Supervision should test whether staff can describe the person’s communication signs without relying on vague labels. New staff should observe experienced workers before supporting routines where communication is subtle. Across settings, relevant information should be shared with health professionals, day services, respite and advocates so the person does not lose their voice when they move between services.

Operational Example 3: Communicating pain during healthcare support

Context: A person with profound learning disabilities became quieter, ate less and held one arm close to their body. Staff were unsure whether this was tiredness, mood change or pain.

Support approach: The provider used focused observation and accessible appointment preparation. Staff compared current presentation with the person’s baseline and prepared information using photos, familiar objects and calm repetition, informed by accessible information standards in learning disability services.

Five practical steps:

  1. Staff checked the communication profile for known pain indicators.
  2. Workers recorded movement, appetite, facial expression and response to touch across shifts.
  3. The team escalated to the GP with clear observation evidence.
  4. Accessible preparation was used before the appointment to reduce anxiety.
  5. After treatment, records were reviewed to confirm whether communication returned to baseline.

Day-to-day delivery detail: Staff avoided unnecessary handling of the affected arm, used the appointment photo before travel and recorded changes after pain relief. The support worker explained baseline communication to the GP and described the specific changes observed.

How effectiveness was evidenced: The GP identified a soft tissue injury. After treatment, appetite and usual engagement improved. The provider updated the person’s health passport and communication profile to include the arm-holding indicator as a possible pain sign.

Governance and evidence

Governance should show that non-verbal communication is understood, recorded and acted on. The audit trail may include communication profiles, observation records, support plan updates, staff competency checks, health escalation notes, incident reviews and outcome summaries.

Data may show reduced distress, improved health escalation, more reliable choice-making, fewer failed activities or better participation. Qualitative evidence should describe what the person communicated, how staff responded and what changed. Strong services demonstrate that non-verbal communication is treated as meaningful evidence, not background behaviour.

Commissioner and CQC expectations

Commissioners expect providers to support people with learning disabilities in ways that protect voice, choice and access across pathways. They will look for evidence that people who do not use speech are still involved in decisions and understood across staff teams.
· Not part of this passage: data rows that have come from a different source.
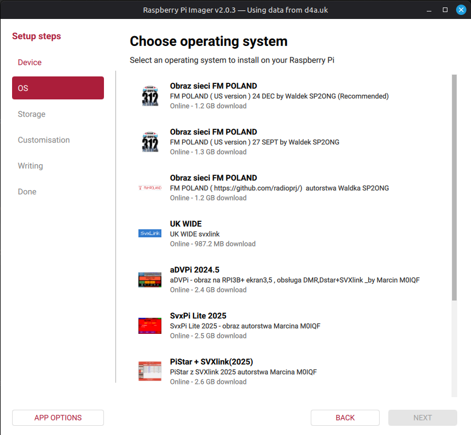Click the NEXT button
Image resolution: width=471 pixels, height=435 pixels.
pyautogui.click(x=422, y=418)

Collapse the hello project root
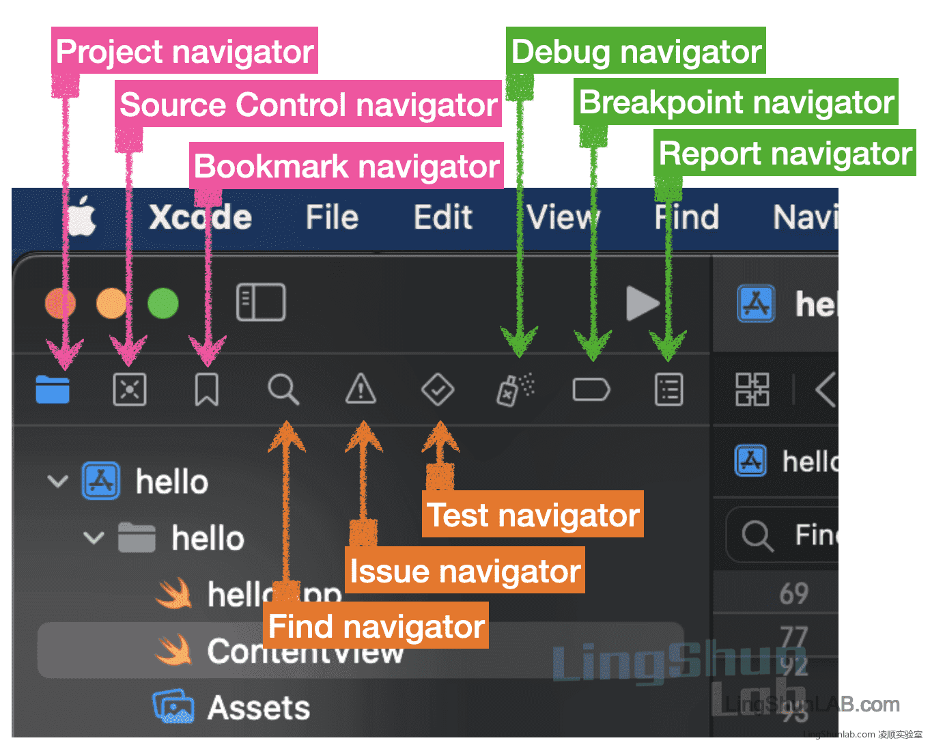pos(58,481)
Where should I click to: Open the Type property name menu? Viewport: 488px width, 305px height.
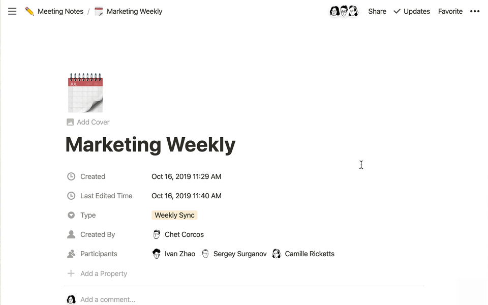coord(88,215)
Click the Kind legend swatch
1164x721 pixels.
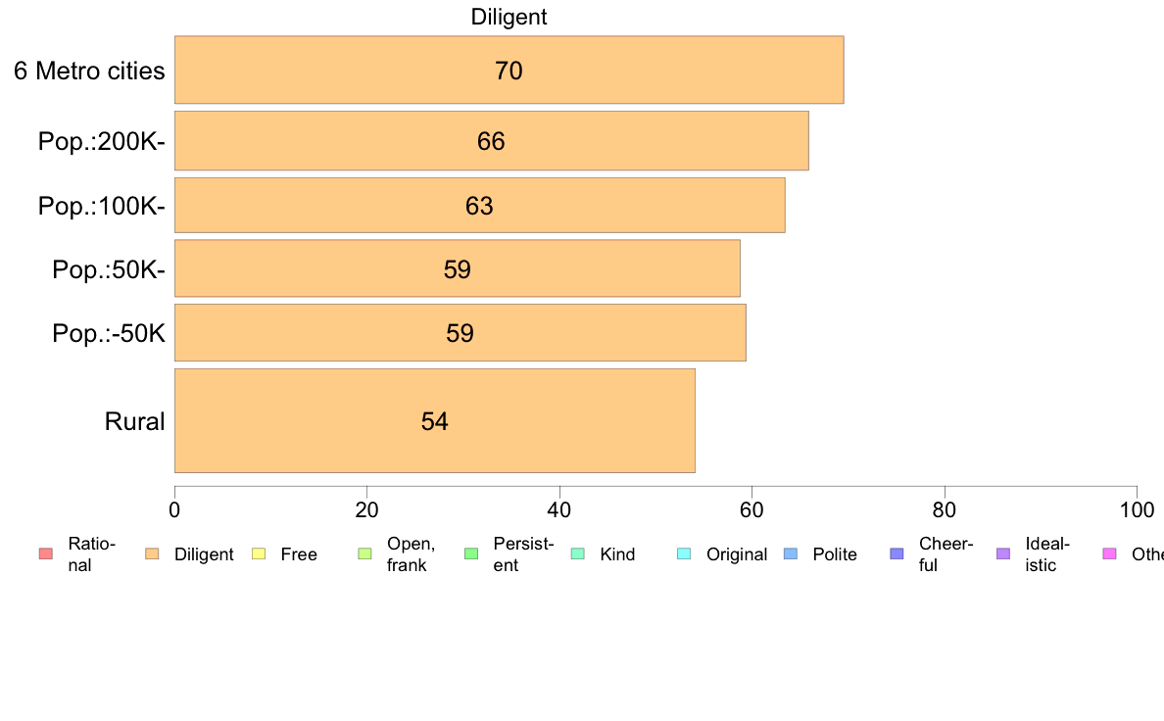[x=577, y=553]
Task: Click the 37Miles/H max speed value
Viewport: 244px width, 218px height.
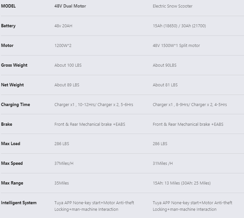Action: (x=64, y=163)
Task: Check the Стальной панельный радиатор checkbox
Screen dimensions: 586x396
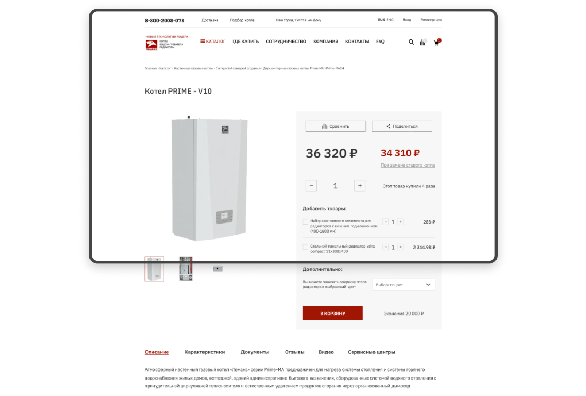Action: (x=305, y=247)
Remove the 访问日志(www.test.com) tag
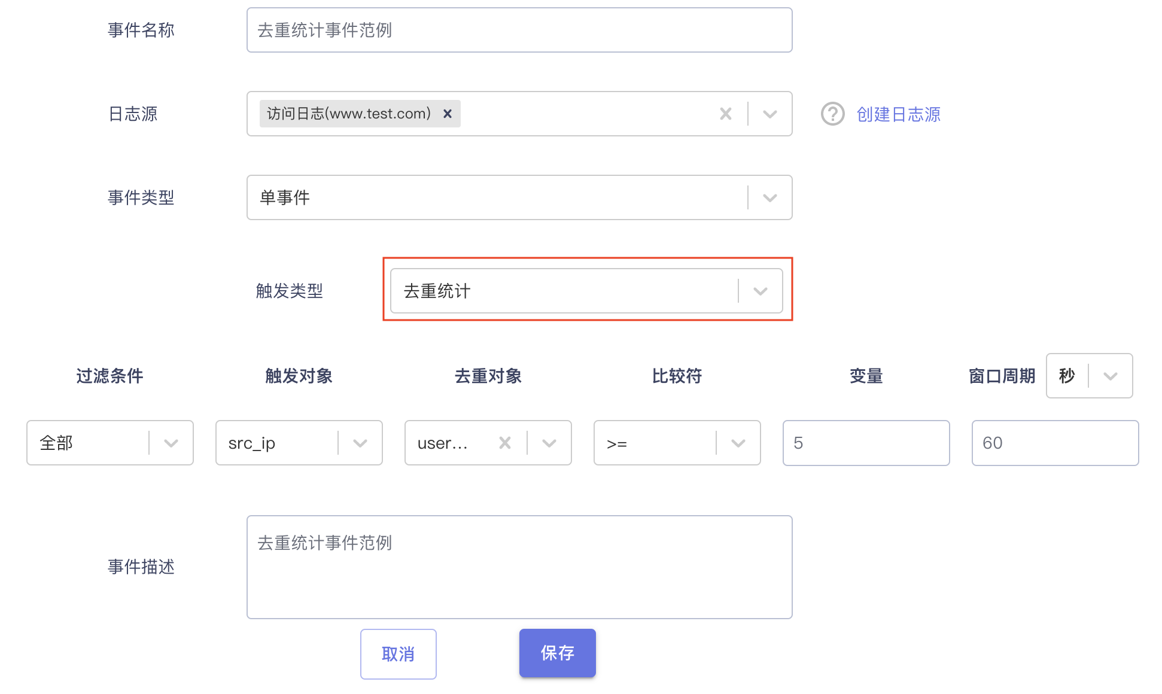The image size is (1162, 694). (x=447, y=114)
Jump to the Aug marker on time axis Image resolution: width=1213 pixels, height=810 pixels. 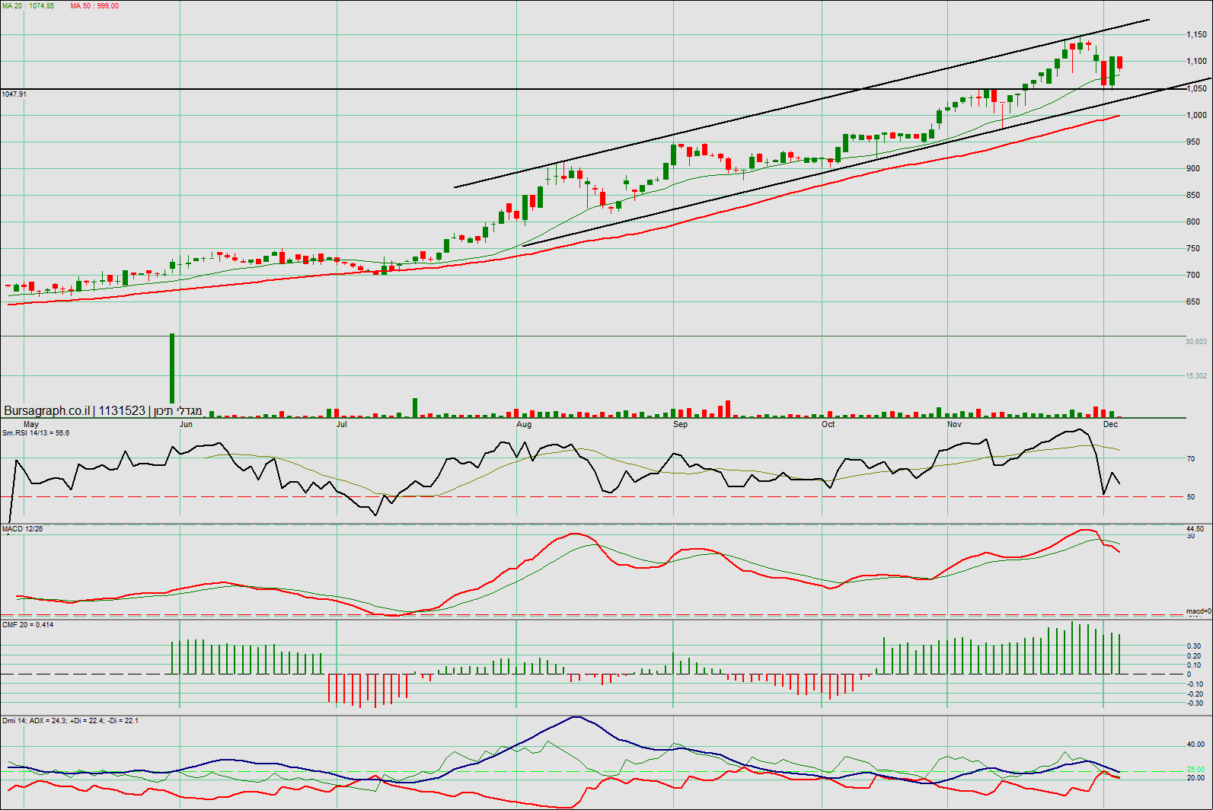pos(524,424)
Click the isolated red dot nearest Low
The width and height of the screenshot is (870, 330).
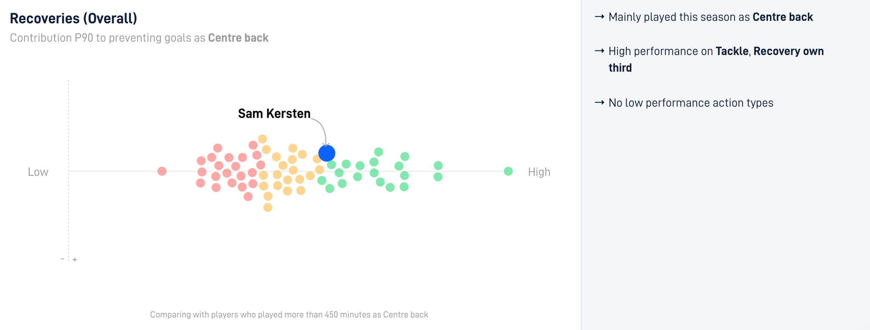[162, 171]
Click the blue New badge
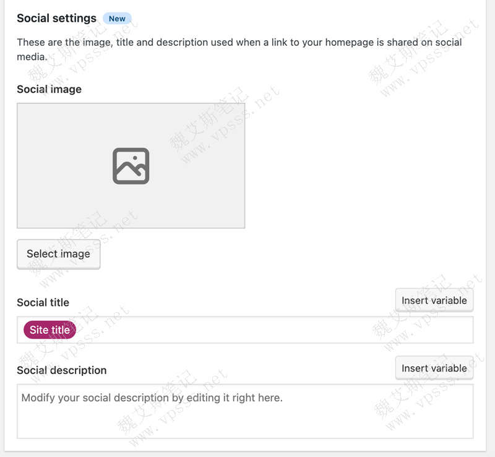 pos(117,19)
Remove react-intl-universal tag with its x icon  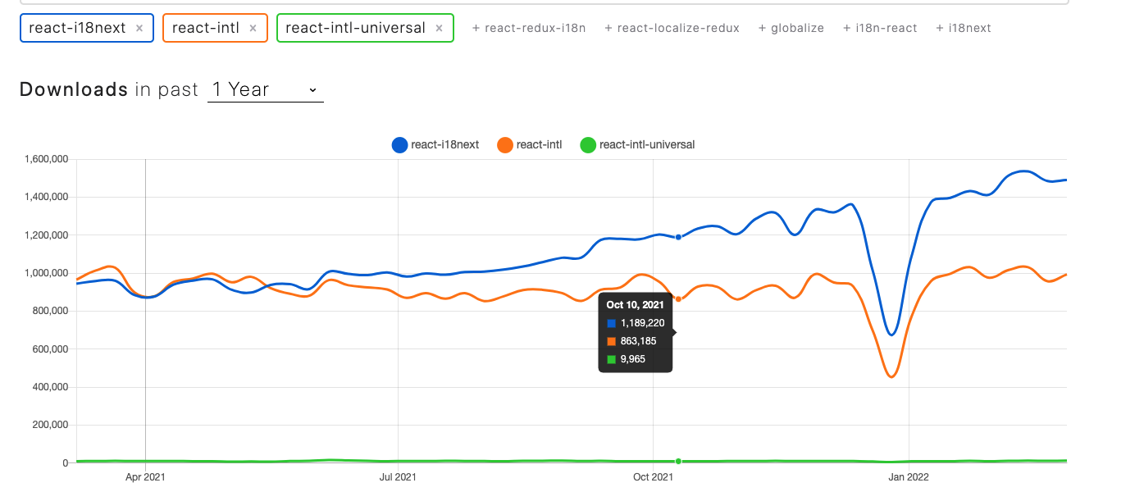439,29

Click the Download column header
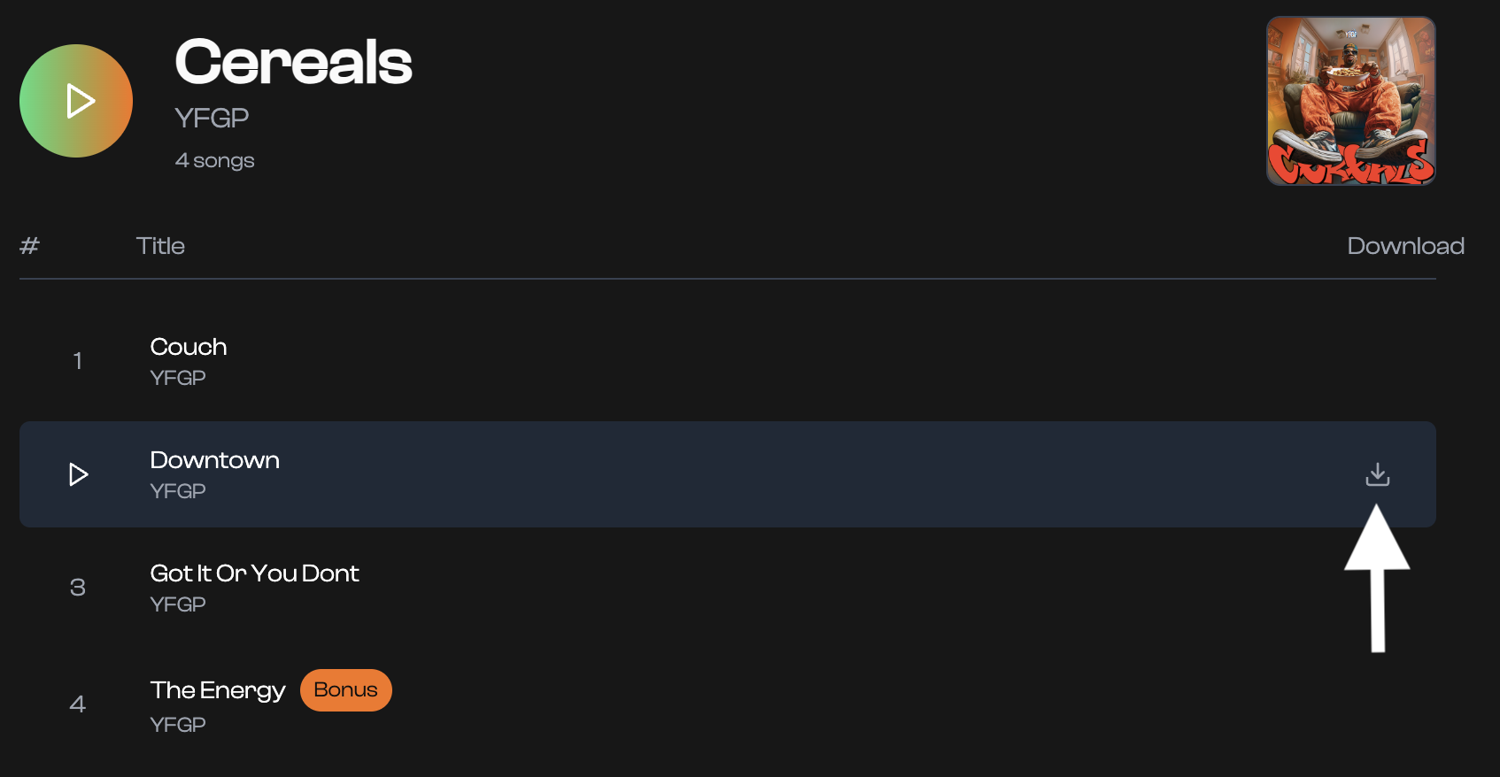pos(1405,246)
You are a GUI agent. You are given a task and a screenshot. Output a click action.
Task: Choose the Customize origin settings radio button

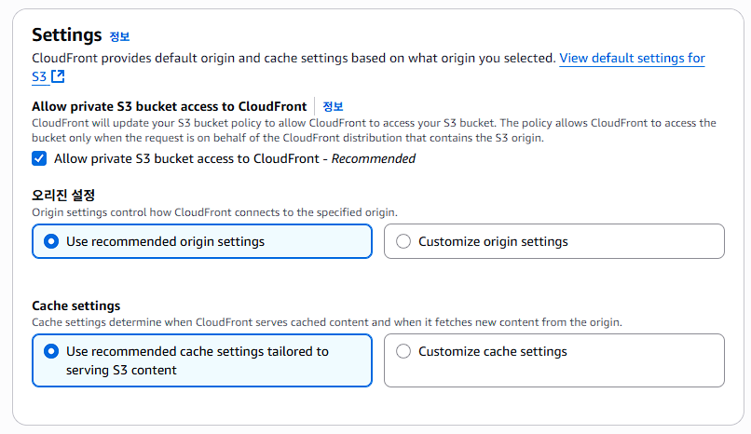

CQC expects services to communicate in ways people understand, know people well and respond to changing needs. Inspectors may look at whether staff recognise non-verbal signs, whether records are specific and whether communication changes lead to action.

Common pitfalls

  • Describing someone as non-verbal without explaining how they communicate.
  • Assuming silence means agreement, comfort or lack of preference.
  • Missing pain because it is shown through subtle behaviour change.
  • Depending on one familiar staff member to interpret the person.
  • Recording vague terms instead of observable communication signs.
  • Failing to update plans when non-verbal communication changes.

Conclusion

Non-verbal communication must be recognised as a full and valid form of expression. Strong services demonstrate that staff observe carefully, respond consistently and evidence how communication shapes support. When providers do this well, people are safer, better understood and more able to influence daily life.